My first attempt was this cartoon for the UWM Post from April, 1992, featuring the wives of the three general election presidential candidates. Her face should have been rounder than I drew it. (And no, that's not really Mrs. Perot.)

This one followed Bill's election, as he hit the first road bump of his presidency even before his inauguration; you might notice that I'm still making reference to candidate Clinton's claim that the nation would be getting two presidents for the price of one.

His first two nominees for Attorney General were compelled to withdraw over accusations that they had hired illegal immigrants as domestic help. ZoĆ« Baird and her husband had hired two undocumented Peruvian immigrants as nanny and chauffeur for their kids, and Republicans nicknamed the furore "Nannygate." The next nominee, Kimba Wood, turned out to have hired undocumented immigrant child care workers, too; so Mr. Clinton's third and final choice was the unmarried, childless Janet Reno.

There are multiple references to explain in this cartoon from 1996. New York Times Columnist Bill Safire penned that Hillary Clinton was "a congenital liar" during the Whitewater investigations doggedly led by then New York Republican Senator Alphonse D'Amato. D'Amato's investigation -- and career -- went nowhere, but Safire's accusation has become central to conservative attacks against her ever since.

Bill Watterson had recently quit drawing his "Calvin and Hobbes" cartoon at the peak of its popularity; Calvin's snowball attacks on Susie Derkins had been a running gag of the strip. My credit to Watterson in the cartoon refers to a comic strip running in the rival to the UWM Post, the very conservative UWM Times, which ran as a regular feature a cartoon whose leading character was a thinly disguised version of that image of Calvin peeing on stuff, which you've probably seen in the rear window of a car or pick-up. (Neither that image, nor the UWM Times cartoon, were in any way licensed.)

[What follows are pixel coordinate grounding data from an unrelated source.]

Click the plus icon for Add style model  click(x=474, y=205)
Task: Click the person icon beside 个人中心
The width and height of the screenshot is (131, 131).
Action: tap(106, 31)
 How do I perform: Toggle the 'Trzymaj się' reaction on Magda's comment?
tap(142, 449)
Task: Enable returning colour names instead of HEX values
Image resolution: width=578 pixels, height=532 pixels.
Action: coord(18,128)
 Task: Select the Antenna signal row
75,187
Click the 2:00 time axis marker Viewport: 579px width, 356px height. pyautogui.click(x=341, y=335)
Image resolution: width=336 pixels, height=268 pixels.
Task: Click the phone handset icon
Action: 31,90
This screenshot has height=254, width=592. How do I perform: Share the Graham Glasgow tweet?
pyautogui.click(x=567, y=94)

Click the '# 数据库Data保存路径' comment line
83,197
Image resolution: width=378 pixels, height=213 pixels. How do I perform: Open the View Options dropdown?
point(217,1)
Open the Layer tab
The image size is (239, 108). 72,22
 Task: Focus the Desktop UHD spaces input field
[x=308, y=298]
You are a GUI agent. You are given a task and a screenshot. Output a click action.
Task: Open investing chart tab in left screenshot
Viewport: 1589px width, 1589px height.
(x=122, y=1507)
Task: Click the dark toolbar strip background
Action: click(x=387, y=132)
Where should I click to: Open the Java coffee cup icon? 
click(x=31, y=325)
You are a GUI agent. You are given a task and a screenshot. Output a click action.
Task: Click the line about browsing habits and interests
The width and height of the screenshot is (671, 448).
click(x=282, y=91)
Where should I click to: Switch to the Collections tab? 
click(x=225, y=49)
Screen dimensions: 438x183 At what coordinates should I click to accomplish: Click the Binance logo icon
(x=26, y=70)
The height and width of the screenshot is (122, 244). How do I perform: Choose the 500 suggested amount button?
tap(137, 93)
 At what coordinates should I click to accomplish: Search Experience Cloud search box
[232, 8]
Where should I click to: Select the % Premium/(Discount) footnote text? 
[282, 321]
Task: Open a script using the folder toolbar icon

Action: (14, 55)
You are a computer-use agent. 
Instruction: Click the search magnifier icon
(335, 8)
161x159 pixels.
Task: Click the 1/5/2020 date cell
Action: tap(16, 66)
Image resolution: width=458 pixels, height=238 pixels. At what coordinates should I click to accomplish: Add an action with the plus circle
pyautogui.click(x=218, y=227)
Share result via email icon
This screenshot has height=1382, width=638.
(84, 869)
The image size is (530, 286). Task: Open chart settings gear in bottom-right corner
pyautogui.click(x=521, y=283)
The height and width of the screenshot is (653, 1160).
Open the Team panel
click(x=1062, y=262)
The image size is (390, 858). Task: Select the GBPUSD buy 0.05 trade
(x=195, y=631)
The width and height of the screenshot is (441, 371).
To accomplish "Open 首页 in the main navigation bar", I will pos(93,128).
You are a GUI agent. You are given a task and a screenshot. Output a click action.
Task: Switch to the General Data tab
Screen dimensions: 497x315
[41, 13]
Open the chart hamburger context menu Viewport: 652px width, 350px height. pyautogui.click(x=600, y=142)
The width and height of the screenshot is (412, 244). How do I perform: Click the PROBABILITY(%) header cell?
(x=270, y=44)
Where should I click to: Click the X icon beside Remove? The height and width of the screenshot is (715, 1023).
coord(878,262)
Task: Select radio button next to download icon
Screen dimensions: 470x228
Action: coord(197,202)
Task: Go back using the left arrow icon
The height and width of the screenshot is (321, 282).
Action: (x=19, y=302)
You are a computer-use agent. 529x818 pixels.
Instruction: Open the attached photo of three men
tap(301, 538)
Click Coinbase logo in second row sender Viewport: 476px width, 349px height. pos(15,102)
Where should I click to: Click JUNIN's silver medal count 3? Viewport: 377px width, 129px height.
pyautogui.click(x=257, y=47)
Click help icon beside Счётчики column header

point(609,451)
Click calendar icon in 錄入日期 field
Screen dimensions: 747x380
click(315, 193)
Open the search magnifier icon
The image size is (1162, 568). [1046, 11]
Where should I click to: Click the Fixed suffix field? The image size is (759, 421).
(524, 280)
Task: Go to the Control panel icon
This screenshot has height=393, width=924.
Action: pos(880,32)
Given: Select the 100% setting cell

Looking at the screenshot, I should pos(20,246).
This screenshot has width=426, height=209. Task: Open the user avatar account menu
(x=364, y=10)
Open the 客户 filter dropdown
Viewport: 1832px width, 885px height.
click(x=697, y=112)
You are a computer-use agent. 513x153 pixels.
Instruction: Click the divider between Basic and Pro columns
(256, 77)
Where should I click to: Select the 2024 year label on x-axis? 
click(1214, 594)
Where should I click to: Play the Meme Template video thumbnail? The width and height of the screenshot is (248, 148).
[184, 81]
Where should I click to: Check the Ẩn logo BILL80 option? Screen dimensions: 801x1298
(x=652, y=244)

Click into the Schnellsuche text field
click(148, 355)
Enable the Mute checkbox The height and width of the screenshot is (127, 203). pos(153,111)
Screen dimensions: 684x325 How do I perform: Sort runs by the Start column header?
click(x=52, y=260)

By 1999, the Illinois-born former First Lady of Arkansas was putting herself forward as a candidate for Senator from D'Amato's and Safire's home state.

Now, I've skipped over some cartoons about health care reform and Republicans' impeachment of Bill Clinton. I might come back to them someday, or not. I will rerun a few of my cartoons about Hillary Clinton's elected career some Snapback Saturday soon.

It's a much deeper well than my archive of one Bernie Sanders cartoon. (So far.)

Thursday, January 28, 2016

Q Toon: Phil's Out

Can we just be silly for a moment?

I know that some people will accuse Mr. Punxsutawny Phil of being insensitive to the plight of the victims of Winter Storm Jonas, even though, as an outdoor-dwelling creature, Phil ought to have plenty of empathy for that sort of thing.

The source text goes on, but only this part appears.